**WHAT IS REQUIRED:** For the material below, return exactly the lines starting at the line containing "This screenshot has height=646, width=1000." and ending at the line containing "Given: Open Gmail settings gear", both ends included, and no others.

+++++

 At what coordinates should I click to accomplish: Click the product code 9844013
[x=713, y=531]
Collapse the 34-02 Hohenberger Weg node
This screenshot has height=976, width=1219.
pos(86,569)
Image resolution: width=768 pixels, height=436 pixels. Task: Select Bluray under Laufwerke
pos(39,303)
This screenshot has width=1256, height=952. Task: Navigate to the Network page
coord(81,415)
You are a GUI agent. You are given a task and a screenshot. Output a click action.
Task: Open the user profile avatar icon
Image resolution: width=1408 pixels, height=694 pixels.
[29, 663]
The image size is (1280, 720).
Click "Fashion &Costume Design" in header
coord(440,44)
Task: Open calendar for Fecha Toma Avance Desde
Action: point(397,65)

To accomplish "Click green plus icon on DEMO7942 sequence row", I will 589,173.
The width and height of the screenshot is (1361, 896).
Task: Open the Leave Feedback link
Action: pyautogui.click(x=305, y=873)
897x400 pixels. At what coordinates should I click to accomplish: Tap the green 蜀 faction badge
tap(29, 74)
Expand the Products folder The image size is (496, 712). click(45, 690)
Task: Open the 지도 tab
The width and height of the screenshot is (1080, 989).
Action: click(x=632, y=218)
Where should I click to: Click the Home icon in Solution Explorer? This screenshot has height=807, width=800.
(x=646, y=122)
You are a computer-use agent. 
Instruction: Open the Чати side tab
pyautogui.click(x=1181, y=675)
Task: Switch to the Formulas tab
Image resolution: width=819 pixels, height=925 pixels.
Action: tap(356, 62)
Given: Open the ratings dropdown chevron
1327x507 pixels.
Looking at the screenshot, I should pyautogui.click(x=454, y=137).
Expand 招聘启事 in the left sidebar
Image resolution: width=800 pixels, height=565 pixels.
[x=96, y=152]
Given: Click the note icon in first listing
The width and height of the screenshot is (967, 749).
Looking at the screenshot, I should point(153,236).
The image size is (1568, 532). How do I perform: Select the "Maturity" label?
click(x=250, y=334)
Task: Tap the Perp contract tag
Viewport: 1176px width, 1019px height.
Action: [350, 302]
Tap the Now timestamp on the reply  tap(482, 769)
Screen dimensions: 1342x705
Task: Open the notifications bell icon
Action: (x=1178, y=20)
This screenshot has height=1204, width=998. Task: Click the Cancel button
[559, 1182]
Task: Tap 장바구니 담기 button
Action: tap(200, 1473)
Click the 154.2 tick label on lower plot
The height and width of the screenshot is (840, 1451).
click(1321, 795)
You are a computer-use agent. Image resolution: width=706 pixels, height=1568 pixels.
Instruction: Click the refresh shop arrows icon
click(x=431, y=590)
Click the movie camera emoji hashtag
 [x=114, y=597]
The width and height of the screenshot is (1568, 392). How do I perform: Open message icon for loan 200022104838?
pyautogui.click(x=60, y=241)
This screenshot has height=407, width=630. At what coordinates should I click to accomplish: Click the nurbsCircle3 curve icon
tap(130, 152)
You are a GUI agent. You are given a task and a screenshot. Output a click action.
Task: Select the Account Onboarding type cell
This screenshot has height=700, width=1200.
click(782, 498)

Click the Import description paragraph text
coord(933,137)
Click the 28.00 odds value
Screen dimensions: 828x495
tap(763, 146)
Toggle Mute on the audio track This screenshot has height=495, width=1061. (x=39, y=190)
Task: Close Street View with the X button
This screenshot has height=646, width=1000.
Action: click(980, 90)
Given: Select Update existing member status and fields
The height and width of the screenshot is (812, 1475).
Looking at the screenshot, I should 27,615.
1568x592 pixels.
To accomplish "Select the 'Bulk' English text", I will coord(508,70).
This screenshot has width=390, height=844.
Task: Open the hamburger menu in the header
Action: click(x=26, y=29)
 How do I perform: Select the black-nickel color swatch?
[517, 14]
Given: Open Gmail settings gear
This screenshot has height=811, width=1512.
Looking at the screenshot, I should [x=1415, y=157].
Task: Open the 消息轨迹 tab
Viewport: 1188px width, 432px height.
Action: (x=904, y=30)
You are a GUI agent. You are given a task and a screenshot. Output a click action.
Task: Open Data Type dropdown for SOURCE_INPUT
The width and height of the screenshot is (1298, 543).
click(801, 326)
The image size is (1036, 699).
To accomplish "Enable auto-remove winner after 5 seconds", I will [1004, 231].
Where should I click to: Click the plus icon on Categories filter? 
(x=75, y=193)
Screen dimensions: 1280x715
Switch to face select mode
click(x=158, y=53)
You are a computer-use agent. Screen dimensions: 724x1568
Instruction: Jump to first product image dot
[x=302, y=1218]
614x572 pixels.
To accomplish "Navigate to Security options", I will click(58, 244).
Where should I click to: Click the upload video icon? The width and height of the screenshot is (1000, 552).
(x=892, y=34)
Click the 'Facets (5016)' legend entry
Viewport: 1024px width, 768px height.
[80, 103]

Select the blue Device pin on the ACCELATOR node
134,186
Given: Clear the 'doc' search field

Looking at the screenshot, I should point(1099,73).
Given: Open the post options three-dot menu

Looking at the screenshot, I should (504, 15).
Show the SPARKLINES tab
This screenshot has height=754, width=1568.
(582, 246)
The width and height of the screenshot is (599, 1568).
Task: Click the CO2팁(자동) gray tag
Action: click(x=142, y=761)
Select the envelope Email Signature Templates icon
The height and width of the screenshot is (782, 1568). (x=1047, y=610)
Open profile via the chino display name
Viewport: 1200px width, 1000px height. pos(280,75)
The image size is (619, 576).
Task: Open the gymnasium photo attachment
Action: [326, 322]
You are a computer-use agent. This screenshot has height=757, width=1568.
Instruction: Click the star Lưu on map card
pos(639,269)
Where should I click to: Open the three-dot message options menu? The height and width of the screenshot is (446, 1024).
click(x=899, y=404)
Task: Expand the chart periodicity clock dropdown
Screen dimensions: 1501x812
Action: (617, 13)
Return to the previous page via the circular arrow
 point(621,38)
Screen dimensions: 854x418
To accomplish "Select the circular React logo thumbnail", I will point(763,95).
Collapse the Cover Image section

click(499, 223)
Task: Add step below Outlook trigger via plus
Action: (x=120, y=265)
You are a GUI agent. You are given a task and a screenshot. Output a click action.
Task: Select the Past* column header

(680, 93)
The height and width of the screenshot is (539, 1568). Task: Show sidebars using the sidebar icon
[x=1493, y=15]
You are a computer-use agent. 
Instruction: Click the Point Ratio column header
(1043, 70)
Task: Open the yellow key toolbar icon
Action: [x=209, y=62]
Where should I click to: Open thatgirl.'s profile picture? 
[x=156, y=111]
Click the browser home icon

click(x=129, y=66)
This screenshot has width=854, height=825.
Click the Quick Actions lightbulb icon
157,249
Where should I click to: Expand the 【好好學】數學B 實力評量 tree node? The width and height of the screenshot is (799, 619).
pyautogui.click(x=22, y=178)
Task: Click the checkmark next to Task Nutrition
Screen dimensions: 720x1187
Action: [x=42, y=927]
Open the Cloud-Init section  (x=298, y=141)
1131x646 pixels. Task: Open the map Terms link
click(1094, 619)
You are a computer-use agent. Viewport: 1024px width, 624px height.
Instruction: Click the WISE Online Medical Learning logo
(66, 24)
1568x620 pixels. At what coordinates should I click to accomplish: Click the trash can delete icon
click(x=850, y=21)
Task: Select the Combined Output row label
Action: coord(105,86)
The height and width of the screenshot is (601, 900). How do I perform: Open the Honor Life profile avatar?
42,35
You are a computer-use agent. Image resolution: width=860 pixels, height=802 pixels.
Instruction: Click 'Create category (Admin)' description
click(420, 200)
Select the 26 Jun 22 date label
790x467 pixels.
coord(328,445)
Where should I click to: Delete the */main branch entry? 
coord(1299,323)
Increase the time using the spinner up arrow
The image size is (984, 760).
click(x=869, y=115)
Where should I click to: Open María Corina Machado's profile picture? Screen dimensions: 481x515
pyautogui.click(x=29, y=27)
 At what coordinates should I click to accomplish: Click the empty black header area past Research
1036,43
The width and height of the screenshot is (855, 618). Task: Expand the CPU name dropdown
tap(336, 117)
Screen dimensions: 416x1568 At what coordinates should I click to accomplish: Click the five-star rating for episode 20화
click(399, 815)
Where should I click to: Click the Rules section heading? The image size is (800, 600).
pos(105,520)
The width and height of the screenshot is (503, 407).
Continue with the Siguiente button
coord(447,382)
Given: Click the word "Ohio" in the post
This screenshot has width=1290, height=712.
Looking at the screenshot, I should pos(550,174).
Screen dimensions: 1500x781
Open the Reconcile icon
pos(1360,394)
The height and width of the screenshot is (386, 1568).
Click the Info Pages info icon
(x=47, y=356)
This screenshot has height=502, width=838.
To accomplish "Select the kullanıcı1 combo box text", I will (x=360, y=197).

+++++

**RESULT FOR THIS TASK:**
This screenshot has height=646, width=1000.
Action: click(980, 90)
Given: Select Update existing member status and fields
The height and width of the screenshot is (812, 1475).
Looking at the screenshot, I should 27,615.
1568x592 pixels.
To accomplish "Select the 'Bulk' English text", I will coord(508,70).
This screenshot has width=390, height=844.
Task: Open the hamburger menu in the header
Action: click(x=26, y=29)
 How do I perform: Select the black-nickel color swatch?
[517, 14]
Given: Open Gmail settings gear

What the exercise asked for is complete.